(Exercise materials begins)

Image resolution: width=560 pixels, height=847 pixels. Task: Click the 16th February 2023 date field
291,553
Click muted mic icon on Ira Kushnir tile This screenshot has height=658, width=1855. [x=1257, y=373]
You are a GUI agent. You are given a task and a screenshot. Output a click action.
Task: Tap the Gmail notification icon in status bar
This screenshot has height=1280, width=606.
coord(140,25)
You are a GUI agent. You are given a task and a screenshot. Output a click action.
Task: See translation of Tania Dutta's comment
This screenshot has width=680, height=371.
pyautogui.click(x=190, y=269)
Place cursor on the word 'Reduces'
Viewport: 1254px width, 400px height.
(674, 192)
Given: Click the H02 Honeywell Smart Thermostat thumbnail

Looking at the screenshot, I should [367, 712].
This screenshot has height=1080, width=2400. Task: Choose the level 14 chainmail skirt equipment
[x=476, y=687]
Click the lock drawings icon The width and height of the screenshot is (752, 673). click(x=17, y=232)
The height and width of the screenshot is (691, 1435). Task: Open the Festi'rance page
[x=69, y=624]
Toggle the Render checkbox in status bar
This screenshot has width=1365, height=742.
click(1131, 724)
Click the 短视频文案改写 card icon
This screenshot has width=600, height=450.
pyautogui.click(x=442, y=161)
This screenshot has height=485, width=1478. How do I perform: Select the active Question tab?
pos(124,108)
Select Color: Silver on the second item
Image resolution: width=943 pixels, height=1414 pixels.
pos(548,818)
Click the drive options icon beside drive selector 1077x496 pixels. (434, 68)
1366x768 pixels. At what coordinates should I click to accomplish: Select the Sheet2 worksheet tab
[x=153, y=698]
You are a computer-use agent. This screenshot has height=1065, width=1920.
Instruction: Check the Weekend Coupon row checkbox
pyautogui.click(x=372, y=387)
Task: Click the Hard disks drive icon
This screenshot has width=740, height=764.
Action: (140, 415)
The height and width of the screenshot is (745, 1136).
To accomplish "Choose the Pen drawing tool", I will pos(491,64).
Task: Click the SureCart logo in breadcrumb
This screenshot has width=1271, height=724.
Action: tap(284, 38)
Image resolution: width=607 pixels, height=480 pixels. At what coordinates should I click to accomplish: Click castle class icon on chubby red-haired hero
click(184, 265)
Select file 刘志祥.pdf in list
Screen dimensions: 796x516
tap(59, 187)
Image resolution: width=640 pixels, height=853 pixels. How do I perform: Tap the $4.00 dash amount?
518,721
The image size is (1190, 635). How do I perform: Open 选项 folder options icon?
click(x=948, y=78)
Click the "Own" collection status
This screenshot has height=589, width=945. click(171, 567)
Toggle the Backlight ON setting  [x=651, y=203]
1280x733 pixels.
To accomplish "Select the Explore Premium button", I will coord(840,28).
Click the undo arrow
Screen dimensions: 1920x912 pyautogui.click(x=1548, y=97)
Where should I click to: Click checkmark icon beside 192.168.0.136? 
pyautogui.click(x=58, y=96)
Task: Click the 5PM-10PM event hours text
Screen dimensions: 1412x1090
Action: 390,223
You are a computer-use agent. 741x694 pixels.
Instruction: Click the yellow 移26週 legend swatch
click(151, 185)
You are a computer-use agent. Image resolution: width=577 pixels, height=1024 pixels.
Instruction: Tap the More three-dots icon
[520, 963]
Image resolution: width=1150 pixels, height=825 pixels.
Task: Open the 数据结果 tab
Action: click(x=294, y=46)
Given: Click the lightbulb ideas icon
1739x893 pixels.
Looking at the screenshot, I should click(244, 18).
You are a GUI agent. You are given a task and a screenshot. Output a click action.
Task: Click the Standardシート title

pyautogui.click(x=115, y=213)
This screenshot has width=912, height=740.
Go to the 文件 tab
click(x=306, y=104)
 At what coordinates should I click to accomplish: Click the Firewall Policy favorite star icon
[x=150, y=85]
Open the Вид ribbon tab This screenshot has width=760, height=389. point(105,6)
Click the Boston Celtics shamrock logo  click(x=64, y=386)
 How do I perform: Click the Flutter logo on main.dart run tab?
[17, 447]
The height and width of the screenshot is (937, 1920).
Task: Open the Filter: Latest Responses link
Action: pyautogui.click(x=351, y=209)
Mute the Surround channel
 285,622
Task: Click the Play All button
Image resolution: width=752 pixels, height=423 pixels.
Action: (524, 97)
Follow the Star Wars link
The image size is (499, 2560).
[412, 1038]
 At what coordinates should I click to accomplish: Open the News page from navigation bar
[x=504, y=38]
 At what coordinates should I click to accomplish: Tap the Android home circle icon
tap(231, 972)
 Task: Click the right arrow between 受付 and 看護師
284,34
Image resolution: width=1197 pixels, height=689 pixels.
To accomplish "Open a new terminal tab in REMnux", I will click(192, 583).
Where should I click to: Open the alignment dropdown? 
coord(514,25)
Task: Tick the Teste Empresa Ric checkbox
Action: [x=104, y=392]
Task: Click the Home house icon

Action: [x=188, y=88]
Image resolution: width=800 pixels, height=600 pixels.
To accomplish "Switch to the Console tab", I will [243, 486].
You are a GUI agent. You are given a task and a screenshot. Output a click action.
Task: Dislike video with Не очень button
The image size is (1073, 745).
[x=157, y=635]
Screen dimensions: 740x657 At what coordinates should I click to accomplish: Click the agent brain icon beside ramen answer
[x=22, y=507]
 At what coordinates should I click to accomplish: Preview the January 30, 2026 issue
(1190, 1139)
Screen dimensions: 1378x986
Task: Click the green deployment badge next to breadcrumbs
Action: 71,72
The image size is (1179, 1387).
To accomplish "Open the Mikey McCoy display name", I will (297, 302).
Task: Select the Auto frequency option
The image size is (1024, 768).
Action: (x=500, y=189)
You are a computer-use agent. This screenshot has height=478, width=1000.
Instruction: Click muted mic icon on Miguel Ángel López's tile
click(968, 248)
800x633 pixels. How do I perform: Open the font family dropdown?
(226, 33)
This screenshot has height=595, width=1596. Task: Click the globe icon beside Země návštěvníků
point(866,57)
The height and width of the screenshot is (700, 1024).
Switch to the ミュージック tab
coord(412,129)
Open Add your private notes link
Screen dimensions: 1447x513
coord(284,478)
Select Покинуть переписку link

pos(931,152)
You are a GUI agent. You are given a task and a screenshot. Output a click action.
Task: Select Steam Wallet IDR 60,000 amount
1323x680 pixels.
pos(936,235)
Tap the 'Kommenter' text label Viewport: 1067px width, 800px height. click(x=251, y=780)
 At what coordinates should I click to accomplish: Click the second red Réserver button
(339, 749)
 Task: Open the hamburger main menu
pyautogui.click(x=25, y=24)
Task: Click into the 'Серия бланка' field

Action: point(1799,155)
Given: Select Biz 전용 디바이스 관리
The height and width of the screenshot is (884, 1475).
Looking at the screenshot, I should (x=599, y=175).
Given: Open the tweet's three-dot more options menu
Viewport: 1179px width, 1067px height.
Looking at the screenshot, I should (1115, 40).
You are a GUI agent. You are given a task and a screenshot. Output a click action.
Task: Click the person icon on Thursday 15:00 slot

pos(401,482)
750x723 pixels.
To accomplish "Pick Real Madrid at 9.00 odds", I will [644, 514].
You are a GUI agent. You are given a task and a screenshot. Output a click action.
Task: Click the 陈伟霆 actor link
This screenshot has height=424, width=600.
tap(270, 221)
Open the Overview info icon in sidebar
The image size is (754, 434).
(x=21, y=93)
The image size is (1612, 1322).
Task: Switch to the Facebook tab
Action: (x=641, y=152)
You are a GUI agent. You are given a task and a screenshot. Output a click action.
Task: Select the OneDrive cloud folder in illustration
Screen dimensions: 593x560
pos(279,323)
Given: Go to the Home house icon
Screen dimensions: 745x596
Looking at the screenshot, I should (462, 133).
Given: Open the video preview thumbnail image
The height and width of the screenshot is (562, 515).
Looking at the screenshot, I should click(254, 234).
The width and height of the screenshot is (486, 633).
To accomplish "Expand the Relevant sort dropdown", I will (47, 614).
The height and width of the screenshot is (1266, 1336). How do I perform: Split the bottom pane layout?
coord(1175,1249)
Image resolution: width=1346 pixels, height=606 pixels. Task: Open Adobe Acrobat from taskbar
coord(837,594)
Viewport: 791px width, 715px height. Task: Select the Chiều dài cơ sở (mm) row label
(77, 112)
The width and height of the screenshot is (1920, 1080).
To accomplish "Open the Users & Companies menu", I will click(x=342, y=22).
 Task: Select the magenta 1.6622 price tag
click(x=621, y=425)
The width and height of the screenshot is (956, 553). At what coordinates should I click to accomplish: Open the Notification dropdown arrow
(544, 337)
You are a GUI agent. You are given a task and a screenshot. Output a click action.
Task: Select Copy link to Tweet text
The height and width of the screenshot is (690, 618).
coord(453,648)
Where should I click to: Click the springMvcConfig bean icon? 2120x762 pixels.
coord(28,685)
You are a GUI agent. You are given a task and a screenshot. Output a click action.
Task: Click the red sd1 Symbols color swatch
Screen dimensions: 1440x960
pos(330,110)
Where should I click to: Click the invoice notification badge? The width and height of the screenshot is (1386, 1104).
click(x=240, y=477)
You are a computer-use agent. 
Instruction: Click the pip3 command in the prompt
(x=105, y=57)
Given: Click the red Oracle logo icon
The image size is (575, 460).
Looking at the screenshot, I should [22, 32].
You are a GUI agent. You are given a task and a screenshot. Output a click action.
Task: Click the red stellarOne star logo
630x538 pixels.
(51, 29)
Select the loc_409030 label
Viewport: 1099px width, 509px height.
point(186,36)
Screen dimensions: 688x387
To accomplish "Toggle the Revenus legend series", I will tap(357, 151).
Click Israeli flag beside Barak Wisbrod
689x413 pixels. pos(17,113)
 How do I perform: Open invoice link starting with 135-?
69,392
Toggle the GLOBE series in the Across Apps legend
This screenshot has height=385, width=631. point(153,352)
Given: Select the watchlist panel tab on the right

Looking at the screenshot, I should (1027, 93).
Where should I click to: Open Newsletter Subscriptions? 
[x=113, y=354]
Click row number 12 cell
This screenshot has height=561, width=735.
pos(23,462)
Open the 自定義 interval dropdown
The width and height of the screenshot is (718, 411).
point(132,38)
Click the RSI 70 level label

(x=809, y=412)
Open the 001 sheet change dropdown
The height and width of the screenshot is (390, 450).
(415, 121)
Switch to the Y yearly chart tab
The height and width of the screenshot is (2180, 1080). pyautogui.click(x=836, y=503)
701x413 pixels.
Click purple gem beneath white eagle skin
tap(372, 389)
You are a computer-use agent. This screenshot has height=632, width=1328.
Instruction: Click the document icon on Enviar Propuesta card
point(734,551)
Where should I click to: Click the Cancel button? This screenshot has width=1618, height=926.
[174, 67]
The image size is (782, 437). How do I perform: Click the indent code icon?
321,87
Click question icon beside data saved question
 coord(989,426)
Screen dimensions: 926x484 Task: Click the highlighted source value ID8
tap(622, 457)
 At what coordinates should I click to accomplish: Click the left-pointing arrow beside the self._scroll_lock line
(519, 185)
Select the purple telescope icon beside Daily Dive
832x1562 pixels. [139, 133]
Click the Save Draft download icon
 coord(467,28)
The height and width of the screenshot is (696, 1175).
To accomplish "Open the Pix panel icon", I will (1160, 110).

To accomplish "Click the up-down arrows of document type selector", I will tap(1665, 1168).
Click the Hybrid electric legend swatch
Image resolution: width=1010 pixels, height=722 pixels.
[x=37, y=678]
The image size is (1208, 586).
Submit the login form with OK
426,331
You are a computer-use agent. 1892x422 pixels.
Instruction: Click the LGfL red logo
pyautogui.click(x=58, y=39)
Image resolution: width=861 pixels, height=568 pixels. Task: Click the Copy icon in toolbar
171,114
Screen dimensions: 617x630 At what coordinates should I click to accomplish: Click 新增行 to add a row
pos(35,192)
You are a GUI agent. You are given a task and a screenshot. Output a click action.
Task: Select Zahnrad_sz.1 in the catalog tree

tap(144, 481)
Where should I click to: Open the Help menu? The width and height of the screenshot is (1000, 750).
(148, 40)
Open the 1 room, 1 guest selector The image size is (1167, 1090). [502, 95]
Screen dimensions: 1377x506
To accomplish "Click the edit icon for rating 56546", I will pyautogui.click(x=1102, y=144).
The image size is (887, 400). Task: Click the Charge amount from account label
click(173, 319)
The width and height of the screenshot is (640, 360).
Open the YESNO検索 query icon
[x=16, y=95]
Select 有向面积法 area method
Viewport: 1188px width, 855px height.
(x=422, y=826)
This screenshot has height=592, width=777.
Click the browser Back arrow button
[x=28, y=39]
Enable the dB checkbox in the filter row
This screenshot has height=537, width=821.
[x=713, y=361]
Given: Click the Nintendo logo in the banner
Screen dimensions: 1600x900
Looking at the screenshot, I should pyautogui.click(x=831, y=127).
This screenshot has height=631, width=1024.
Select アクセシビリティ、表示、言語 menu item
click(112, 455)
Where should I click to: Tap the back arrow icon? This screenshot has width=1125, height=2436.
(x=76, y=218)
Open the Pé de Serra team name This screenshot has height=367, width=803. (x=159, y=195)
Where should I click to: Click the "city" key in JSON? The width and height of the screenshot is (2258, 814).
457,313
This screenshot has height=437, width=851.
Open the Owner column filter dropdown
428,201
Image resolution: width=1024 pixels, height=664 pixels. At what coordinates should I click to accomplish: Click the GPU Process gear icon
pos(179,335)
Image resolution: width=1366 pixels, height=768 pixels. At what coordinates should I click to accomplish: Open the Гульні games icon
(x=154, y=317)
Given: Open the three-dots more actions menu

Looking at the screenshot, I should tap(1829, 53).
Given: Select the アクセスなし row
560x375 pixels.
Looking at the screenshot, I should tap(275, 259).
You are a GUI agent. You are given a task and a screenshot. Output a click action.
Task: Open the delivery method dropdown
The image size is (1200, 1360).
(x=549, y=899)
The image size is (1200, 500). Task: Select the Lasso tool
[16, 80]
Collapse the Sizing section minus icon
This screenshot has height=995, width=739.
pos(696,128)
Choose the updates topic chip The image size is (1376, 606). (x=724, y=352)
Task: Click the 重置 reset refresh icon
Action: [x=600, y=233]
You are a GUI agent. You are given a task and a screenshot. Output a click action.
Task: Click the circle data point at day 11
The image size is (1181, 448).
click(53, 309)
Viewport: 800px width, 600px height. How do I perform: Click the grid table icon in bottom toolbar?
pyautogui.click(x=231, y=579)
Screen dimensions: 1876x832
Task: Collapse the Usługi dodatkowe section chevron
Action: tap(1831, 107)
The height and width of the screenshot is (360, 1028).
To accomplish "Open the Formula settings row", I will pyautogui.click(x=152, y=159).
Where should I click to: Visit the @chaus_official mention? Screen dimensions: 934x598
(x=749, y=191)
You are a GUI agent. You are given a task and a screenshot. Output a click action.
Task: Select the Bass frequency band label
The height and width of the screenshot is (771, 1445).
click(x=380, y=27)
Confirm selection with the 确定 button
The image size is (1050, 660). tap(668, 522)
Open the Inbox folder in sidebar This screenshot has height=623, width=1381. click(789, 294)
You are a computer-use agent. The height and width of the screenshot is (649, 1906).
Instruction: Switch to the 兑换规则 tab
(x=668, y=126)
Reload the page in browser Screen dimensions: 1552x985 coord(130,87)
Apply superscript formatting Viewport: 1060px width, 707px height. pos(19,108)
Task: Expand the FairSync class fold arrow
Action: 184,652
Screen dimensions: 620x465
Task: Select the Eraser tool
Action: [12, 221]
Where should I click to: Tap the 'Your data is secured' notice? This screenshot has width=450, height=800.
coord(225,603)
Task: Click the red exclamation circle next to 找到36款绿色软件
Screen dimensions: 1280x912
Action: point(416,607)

(Exercise materials ends)

Once you have read the records above, say how many of their lines contain the word "text", giving only that figure.

3